Durante gli anni ’80, Ronald Reagan, presidente degli Stati Uniti, e Margaret Thatcher, primo ministro del Regno Unito, trasformarono la teoria economica liberale in qualcosa di nuovo: il neoliberismo. Se la politica liberal proponeva che lo Stato fosse un soggetto attivo nell’economia, impegnandosi a favorire l’assistenza pubblica del welfare state, il neoliberismo propose un ritorno a un rigido individualismo. Tutto questo si tradusse in un taglio alla pressione fiscale per le grandi imprese e le classi sociali più alte; un progressivo ritiro dello Stato dal mercato – tranne che per gli investimenti sugli armamenti –; una corsa alle liberalizzazioni unita a un taglio drastico alla spesa pubblica per garantire il ritorno al mito del pareggio di bilancio.
La globalizzazione neoliberista
La globalizzazione è un fenomeno estremamente complesso, che può essere spiegato attraverso più elementi. Il primo è quello che concepisce la globalizzazione come una nuova cultura mondiale nata dai modelli americani. Questo fenomeno è stato anche descritto come un flusso globale di immagini, data la rapidità che le comunicazioni hanno acquistato grazie a Internet.
Secondo aspetto è pensare alla globalizzazione come un flusso globale di capitali finanziari. Il capitalismo neoliberista, a differenza di quello industriale-produttivo che si è sviluppato con maggior intensità negli anni ’50 e ’70 in Occidente, ha creato nell’economia un predominio del lavoro terziario di alto livello. Dagli anni ’80 la società occidentale è diventata sempre più post-industriale, in quanto il peso della grande industria ha perso progressivamente rilievo nell’economia dei Paesi avanzati. Tale tendenza è stata anche alimentata dalla delocalizzazione delle industrie, ovvero lo spostamento della catena produttiva in paesi del Terzo Mondo che, per le multinazionali, rappresentano luoghi in cui è più vantaggioso produrre essendo minori i salari, i diritti sul lavoro, i costi del lavoro e la tassazione. In altre parole, la globalizzazione, avendo creato un mercato del lavoro globale, ha posto fine alle conquiste dei diritti sociali che gli Stati nazionali occidentali avevano acquisito nel corso degli ultimi due secoli.
Terzo aspetto è pensare alla globalizzazione come un flusso globale di persone. L’aumento delle diseguaglianze, sia nei paesi occidentali sia in quelli in via di sviluppo, unita a un aumento democratico globale ha causato, dagli anni ’80 in poi, un aumento dei flussi migratori dai paesi del Terzo Mondo ai paesi più economicamente più avanzati.

____

** CONSEGNA 1 **
Ricopia dal brano sul neoliberismo il passo che va da "Terzo aspetto è" fino a "economicamente più avanzati." compreso.
** CONSEGNA 2 **
Nel brano sul neoliberismo, quali due leader politici trasformarono la teoria economica liberale in qualcosa di nuovo durante gli anni ’80?
** CONSEGNA 3 **
Scrivi il seguito del brano sulla globalizzazione neoliberista, riprendendo subito dopo la sua ultima frase.
I record non servono per svolgere il lavoro.

** Righe di dati **
____

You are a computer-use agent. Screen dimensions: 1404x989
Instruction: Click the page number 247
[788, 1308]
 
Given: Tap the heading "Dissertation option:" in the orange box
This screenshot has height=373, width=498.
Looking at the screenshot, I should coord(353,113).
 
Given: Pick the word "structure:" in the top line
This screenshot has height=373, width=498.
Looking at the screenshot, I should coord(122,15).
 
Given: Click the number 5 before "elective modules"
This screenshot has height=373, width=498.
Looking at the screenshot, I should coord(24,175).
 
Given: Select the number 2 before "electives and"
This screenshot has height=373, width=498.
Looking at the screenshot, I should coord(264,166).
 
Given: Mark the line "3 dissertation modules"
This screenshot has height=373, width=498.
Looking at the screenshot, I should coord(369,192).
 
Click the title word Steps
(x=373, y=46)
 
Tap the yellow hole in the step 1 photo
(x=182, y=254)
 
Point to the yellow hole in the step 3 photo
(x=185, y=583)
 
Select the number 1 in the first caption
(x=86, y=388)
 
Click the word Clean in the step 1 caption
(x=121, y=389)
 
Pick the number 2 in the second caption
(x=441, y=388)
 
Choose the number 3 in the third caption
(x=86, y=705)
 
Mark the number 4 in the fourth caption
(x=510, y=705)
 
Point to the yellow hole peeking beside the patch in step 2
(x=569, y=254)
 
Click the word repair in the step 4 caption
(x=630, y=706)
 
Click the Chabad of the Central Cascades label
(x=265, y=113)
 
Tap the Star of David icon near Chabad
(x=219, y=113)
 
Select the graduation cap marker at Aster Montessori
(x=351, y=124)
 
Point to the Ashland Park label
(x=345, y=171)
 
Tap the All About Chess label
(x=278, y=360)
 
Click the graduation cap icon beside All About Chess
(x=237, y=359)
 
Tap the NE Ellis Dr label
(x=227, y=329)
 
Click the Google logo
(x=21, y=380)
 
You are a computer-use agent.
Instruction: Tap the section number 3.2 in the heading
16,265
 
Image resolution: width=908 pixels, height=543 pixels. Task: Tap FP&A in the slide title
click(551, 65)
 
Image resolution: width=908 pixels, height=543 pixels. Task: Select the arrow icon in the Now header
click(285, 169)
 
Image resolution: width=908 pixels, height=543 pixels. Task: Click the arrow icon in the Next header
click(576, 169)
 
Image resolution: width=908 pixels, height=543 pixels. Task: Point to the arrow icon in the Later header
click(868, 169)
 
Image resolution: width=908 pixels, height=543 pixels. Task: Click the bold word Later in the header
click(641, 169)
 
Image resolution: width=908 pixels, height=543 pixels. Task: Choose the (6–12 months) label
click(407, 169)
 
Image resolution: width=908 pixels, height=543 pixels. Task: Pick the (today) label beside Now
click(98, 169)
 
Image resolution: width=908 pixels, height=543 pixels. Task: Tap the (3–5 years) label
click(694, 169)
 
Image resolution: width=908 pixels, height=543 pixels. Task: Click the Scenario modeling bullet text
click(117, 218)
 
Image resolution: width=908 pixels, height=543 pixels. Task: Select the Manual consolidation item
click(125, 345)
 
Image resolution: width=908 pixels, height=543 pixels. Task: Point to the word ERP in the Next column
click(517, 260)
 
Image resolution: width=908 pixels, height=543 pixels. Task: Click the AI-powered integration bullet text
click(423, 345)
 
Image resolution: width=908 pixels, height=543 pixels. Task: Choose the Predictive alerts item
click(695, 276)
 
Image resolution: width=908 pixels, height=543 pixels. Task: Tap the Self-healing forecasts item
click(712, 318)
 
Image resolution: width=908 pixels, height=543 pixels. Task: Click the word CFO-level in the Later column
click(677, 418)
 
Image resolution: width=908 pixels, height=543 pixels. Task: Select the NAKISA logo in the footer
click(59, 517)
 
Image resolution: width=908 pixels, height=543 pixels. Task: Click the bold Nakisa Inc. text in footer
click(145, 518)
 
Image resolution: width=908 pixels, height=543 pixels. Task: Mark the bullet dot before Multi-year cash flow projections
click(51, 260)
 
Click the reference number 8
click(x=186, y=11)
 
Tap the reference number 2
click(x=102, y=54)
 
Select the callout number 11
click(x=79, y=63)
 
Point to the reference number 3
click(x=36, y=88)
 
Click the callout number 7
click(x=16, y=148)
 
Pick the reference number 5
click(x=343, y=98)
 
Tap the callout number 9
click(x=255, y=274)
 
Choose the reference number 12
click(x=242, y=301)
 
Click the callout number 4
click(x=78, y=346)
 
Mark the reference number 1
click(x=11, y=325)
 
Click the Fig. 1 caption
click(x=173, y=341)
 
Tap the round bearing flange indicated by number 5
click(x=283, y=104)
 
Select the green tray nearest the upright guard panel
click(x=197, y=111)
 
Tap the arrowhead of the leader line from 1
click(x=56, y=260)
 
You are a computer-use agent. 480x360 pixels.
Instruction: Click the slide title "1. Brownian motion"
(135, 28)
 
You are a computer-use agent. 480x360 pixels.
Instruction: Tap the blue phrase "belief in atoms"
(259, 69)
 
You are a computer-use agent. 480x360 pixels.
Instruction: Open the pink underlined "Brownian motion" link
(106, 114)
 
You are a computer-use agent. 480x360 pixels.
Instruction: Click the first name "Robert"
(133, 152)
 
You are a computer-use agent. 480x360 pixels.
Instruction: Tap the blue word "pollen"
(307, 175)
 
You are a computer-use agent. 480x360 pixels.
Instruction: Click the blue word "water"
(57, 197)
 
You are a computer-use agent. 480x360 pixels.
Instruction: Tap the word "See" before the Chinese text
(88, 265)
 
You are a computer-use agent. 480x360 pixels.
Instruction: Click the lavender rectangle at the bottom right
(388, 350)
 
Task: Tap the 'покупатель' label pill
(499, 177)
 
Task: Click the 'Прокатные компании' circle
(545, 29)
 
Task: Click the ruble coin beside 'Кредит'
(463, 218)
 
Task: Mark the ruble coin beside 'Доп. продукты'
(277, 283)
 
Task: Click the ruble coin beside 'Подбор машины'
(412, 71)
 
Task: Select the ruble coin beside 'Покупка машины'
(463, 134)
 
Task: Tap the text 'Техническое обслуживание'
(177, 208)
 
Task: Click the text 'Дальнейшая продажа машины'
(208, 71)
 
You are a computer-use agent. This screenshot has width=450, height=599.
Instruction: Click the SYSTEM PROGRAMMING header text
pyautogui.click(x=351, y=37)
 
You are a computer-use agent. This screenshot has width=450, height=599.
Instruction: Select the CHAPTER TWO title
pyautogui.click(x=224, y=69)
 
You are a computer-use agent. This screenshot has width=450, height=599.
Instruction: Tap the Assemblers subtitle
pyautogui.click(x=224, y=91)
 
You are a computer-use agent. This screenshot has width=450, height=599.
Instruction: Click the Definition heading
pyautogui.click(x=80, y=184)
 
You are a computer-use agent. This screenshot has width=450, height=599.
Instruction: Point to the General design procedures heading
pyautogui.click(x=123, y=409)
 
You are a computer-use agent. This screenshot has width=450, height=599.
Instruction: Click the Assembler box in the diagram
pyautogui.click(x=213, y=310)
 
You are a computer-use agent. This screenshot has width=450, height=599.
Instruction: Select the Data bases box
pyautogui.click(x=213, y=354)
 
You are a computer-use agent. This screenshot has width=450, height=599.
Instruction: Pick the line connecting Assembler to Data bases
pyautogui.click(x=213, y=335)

____

** SVOLGIMENTO 1 **
Terzo aspetto è pensare alla globalizzazione come un flusso globale di persone. L’aumento delle diseguaglianze, sia nei paesi occidentali sia in quelli in via di sviluppo, unita a un aumento democratico globale ha causato, dagli anni ’80 in poi, un aumento dei flussi migratori dai paesi del Terzo Mondo ai paesi più economicamente più avanzati.

** SVOLGIMENTO 2 **
Ronald Reagan e Margaret Thatcher.

** SVOLGIMENTO 3 **
In questo quadro globale emerge la difficoltà degli Stati nazionali di far fronte alle nuove sfide globali; sfide che, forse, possono essere affrontate, e non è detto vinte, solamente da Stati Uniti, Cina e Russia. In ogni mondo, la realtà multiconnessa a velocità di impulsi elettrici ha creato un mondo strettamente interconnesso, nel quale le politiche di singoli paesi, dove i programmi di partito delle elezioni hanno nessuna concreta applicazione nella realtà dei loro governi, hanno ben poca incidenza sulla politica internazionale e sull’economia globale.
La globalizzazione in Italia
Anche la Repubblica Italiana fu investita dagli effetti della globalizzazione. La crisi petrolifera del 1973 fu il primo evento che diede una forte battuta d’arresto alla crescita industriale della Penisola e fu affrontata dai governi di allora con l’aumento della spesa pubblica sul fronte sociale; provvedimento che diede inizio all’espansione del debito pubblico italiano. Ciò nonostante, dal 1975 al 1985 il tasso di disoccupazione italiano salì dal 6% al 10%. Dagli anni ’90 in poi furono applicante anche nel “Bel Paese” le politiche neoliberiste che, avendo l’obbiettivo di tagliare il deficit pubblico, privatizzarono, riformarono o tagliarono i fondi delle politiche pubbliche sociali. Celebre è la riforma Amato del 1992, che modificò radicalmente il sistema pensionistico italiano.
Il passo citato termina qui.